This formalism, used above, will not be too familiar. It means that O(f(n)) arithmetic operations on words are required, where words are assumed to be "big enough" to hold the result. Of course this isn't true -- words have some limited size. If we wish to have unbounded n, we must replace these operations with operations on variable-width numbers: a 256-bit adder will be slower than a 32-bit adder (even if a carry lookahead adder is used); in a program, no parallelism is possible, and the slowdown is even greater. This is particularly important with number which grow exponentially with n, like the Fibonacci numbers: the number of digits required for F_n is O(n).

Still, counting arithmetic operations is easy to do, and is accurate enough for most purposes. If required, we can translate the time bounds above to absolute bounds ("time O(g(n))") by multiplying by appropriate factors. The logarithmic algorithm remains much better.

If you find the matrix implementation above intimidating, here's how to get the same O(log n) behavior* using an amazing relationship between Fibonacci numbers and the Golden Ratio. The Golden Ratio, typically represented by the Greek letter phi (Φ), is defined as

Φ = (1 + 5^1/2) / 2,

or approximately 1.618. We'll also use the conjugate of Φ, which we'll call Φ^:

Φ^ = (1 - 5^1/2) / 2,

or approximately -.618. The formula for the nth Fibonacci number, then, is simply:

F_n = (Φ^ⁿ - Φⁿ) / 5^1/2

We can further simplify the formula by getting rid of the conjugate, since its contribution is always pretty negligible. Because |Φ^| < 1, we know |Φ^ⁿ| / 5^1/2 < 1/5^1/2 < 1/2, so the subtracted portion will always be less than a half. Therefore we can say F_n = Φⁿ / 5^1/2, rounded to the nearest integer. In other words, to get the nth Fibonacci number, all you have to do is take the Golden Ratio to the nth power, divide it by the square root of 5, and round it off. Amazing, right?
------------------------------------------------------------
REQUIRED TASKS —
**A.** Translate this sentence from the Fibonacci text into Spanish: "Still, counting arithmetic operations is easy to do, and is accurate enough for most purposes."
**B.** Mark each statement yes or no according to the Fibonacci text, and quote the words that decide it. (i) A 256-bit adder is slower than a 32-bit adder even with carry lookahead. (ii) The conjugate Φ^ is roughly 0.618. (iii) F_n needs O(log n) digits.
**C.** Carry the Fibonacci text on with the next passage after its final sentence.

RECORDED INFORMATION —
------------------------------------------------------------
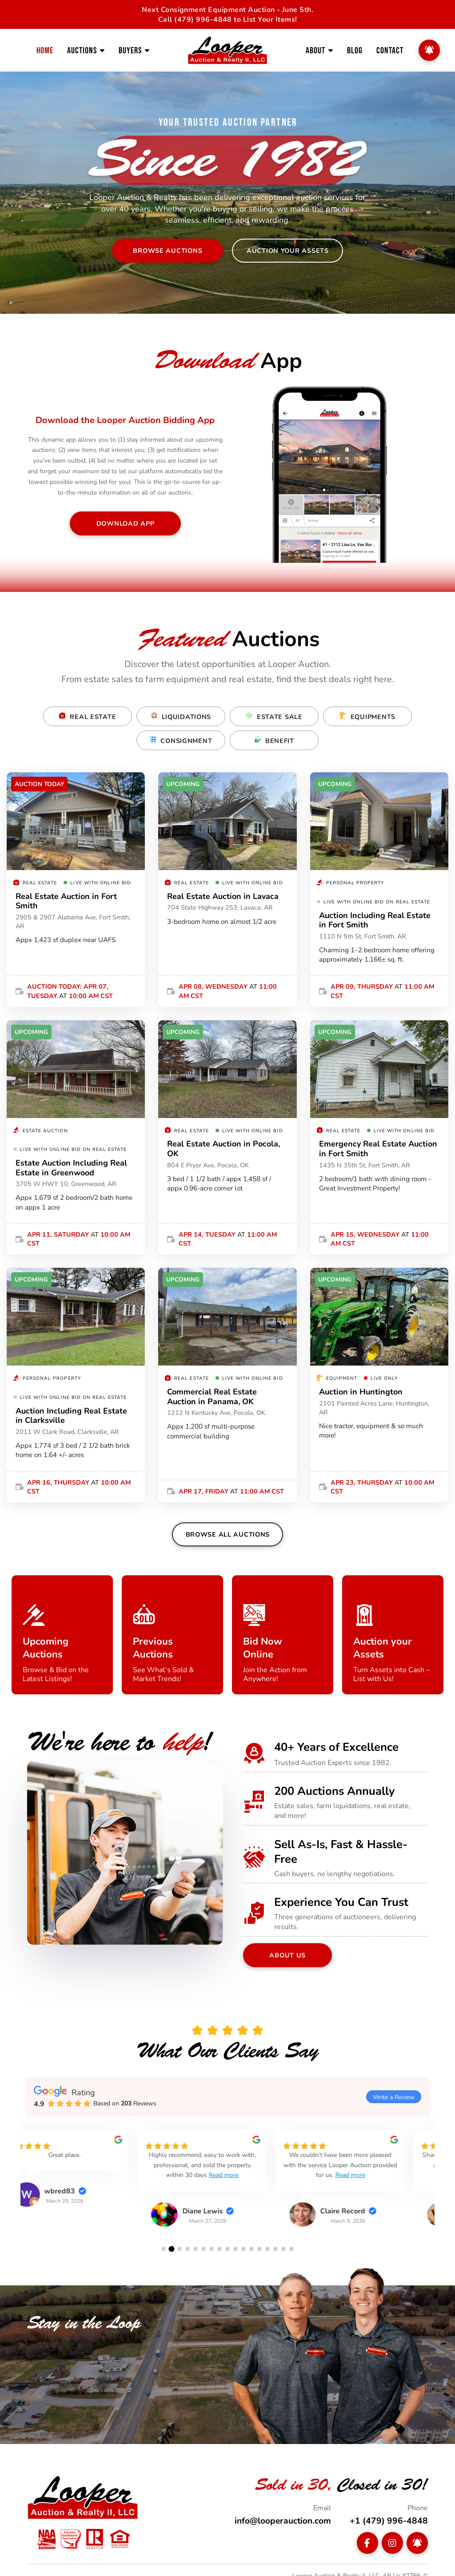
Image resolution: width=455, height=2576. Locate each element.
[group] (89, 2180)
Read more (235, 2174)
------------------------------------------------------------
RESULTS —
**A.** Aun así, contar las operaciones aritméticas es fácil de hacer y es lo bastante preciso para la mayoría de los propósitos.

**B.**
(i) Yes: "a 256-bit adder will be slower than a 32-bit adder (even if a carry lookahead adder is used)"
(ii) No: "or approximately -.618"
(iii) No: "the number of digits required for F_n is O(n)"

**C.**
But why is any of this the case? Well, Fibonacci numbers and the Golden Ratio both occur with freakish regularity in nature, so it makes sense that they would be cosmically linked somehow. Ok, so the real answer is I have no freaking clue why**. But logic shows us things we can't necessarily grasp intuitively, and I can at least prove that it's true.

* The original version of this writeup made the somewhat smug assertion that we could get O(1) time from this "algorithm", but pfft set me straight: computing the nth power of phi still requires log n time. This is why I shouldn't do technical nodes.

** For a real explanation of the relationship between the Fibonacci numbers and the Golden Ratio, see mblase's definitive writeup under the latter.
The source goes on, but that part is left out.